Why prototyping can elicit requirements early and prevent mistakes in a project.
We talk to a bunch people about what they don’t like, we document it, we talk to a bunch more people about how they can fix the things we don’t like, they do their thing, we test that the don’t do the things we didn’t like in the first place and fingers crossed, we’ve replaced our sad times with new shiny things. We repeat this cycle until the end of time and hopefully, things work out for the best.
But what if, instead of just designing the future based on what’s not currently working, we invented the future?
Hear me out… shouldn’t we be actually going to market knowing truly what it is we want and need? And wouldn’t it be great if we understood more closely what we were going to break? (because let’s be honest, most of the time we break something!)
This is prototyping territory and I like it. I like it because it can be easy, it can be simple, it can be super cheap and wait for it… it can be playful too! You can use tools as simple as a pen and paper. You could use software like simple spreadsheets or UX tools. You could even justify the business expense of Lego and ribbon! Who doesn’t want tax deductable Lego?

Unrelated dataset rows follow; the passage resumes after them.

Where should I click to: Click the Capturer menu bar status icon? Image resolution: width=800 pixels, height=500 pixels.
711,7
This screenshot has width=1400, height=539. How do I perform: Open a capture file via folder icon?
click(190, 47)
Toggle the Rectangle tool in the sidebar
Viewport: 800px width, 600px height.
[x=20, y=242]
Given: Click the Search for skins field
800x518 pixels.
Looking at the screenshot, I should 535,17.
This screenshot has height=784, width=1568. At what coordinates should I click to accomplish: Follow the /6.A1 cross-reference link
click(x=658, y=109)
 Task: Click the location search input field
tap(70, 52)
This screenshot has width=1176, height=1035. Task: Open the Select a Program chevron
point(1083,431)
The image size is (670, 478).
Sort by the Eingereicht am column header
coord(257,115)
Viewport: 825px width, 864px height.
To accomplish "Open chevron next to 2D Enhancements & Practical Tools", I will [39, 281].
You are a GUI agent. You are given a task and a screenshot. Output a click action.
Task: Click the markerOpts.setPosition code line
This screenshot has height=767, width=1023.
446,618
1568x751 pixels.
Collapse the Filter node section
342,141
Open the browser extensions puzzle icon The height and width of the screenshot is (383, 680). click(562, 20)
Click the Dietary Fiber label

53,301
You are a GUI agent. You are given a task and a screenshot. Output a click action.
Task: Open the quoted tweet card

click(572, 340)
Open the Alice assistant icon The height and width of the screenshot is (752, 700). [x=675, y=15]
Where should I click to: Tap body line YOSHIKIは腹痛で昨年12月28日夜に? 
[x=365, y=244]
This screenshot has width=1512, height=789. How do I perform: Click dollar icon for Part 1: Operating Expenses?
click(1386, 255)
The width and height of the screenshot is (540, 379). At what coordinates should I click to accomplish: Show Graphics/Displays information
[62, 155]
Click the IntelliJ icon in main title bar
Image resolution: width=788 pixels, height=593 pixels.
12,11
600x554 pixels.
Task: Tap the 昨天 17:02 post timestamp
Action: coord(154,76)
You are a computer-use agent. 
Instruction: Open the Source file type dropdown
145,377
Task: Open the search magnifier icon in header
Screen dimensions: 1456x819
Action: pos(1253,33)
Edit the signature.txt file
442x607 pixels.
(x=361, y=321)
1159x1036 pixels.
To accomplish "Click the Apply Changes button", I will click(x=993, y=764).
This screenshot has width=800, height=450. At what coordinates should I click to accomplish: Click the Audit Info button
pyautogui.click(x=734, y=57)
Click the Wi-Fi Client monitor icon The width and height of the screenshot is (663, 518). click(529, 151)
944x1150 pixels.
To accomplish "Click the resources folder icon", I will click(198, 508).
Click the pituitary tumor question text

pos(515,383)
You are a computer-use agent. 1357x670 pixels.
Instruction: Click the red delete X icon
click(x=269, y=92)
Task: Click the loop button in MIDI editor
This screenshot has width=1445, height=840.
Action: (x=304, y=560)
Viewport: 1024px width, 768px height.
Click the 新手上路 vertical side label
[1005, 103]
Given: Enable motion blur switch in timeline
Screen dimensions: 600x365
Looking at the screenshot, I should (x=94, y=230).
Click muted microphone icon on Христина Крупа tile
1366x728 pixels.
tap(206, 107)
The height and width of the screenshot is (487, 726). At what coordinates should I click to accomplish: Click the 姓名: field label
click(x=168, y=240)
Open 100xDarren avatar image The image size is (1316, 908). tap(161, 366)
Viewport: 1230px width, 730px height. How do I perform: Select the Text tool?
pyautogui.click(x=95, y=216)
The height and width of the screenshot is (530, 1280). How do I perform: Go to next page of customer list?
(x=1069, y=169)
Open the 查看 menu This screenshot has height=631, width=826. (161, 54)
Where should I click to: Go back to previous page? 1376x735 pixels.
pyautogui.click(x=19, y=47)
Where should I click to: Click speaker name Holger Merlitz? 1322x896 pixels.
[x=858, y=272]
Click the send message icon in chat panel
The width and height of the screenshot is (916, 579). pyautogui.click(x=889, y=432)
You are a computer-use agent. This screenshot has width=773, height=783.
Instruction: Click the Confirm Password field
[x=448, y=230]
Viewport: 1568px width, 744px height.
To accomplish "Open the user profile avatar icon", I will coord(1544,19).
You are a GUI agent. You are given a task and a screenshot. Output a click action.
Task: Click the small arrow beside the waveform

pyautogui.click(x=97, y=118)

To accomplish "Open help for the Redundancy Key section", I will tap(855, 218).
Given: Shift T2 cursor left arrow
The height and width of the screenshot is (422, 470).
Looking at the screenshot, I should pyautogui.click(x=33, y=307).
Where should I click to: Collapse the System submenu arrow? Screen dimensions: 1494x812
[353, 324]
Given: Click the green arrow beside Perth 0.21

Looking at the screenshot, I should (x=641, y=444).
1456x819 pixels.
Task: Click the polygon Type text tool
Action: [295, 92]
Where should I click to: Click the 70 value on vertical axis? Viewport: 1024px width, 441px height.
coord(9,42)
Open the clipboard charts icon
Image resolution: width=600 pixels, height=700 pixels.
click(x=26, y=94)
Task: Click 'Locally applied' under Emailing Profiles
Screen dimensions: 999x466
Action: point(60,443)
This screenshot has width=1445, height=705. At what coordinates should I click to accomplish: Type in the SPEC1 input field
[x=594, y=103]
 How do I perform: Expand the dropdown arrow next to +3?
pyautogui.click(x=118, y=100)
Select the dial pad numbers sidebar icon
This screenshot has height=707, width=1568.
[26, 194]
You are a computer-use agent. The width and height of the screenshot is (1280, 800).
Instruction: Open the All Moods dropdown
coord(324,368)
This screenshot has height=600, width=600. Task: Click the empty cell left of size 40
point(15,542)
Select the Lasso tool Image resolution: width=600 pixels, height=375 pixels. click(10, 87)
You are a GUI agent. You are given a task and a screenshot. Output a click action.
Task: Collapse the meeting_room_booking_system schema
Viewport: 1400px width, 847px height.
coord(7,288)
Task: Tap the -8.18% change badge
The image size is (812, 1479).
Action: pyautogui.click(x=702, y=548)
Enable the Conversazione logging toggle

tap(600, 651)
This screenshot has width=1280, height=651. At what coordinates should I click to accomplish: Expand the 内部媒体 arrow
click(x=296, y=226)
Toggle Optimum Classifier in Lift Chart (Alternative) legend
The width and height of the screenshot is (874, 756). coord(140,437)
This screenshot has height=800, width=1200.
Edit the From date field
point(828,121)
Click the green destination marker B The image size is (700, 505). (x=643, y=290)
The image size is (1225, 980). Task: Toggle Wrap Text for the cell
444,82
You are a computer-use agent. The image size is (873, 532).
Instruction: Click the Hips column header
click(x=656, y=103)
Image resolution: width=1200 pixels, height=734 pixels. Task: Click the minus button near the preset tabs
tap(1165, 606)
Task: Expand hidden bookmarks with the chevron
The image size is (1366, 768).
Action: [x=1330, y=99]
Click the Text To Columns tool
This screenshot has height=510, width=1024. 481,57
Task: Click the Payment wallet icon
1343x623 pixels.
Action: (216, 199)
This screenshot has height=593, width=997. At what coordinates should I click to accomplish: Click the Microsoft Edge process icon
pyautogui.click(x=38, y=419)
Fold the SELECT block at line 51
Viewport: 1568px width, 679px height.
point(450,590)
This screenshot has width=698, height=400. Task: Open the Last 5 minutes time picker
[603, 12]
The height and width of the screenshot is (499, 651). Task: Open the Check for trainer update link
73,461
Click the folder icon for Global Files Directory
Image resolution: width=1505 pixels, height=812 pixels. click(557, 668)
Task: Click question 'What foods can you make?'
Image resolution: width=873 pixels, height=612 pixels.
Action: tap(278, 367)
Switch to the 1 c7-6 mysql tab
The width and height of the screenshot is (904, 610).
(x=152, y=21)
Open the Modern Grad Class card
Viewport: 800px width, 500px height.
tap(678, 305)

Absolutely do a market scan if you’re replacing a product! See what functionality is out there but facilitate stakeholders in workshops around their desired future state and see what wonderful things pop up from there.
As an example, you’re working for a bank. You know you have a bad reputation for customer engagement with your website and you want to replace it. Very simple scenario – you go to a fancy schmancy design studio that will promise you the earth for a pricey sum. They’ll ask you some questions about the changes you want to make and they’ll come back with a shiny new thing. How do you know if it’s what you want though? You prototype before they put a foot in the door.
Take a piece of paper and draw your first screen. On the side, list all the things you think you should see on that screen and the draw them up there. It doesn’t have to be perfect, just make sure you add what you want and remove what you don’t. Now run through scenarios about what different customers want to do on that screen and do a sharpie dot every time you ‘click’ on that menu item. Do your menus make sense? Have you drawn the right ‘quick buttons’ where they should be? Keep iterating it until you know that screen has enough. Where you’ve got no ‘dots’, remove that item. Where you have a lot of ‘dots’, make it prominent on the screen. Recreate for the different screens until you’re comfortable you know the true value of your screens before you get your fancy designer to work on it.
My two favourite Lego prototypes were with civil engineers and solution architects.
For the Civil Engineers they used Lego to build out their ‘ideal town’ and had little characters that they ‘walked’ around the town. They were looking at improving the experience of locating pharmacies, post offices, shops etc by their public transport.
Another neat trick is building out all of your IT systems on a big table. Make a dollar sign for the Payroll system, a calculator for the Finance system, a person for the HR system etc and lay them all out. Then take some ribbon and connect the systems by sticking the ribbons between them. Now take a long look at it and say ‘if we are planning on decommissioning/replacing a system, which pieces of ribbon would be cutting or realigning?’ It’s a great way to visualise your system architecture and make you think about all of the connections before jumping into a system replacement/decommissioning project. You an also use Play Doh if you want to be super tactile to make your systems! Then you get the reminder of childhood when you smell it as it comes out of the tub.
Hopefully you can see why prototyping is a great idea for a BA in the early stages of a project to source requirements and prevent mistakes.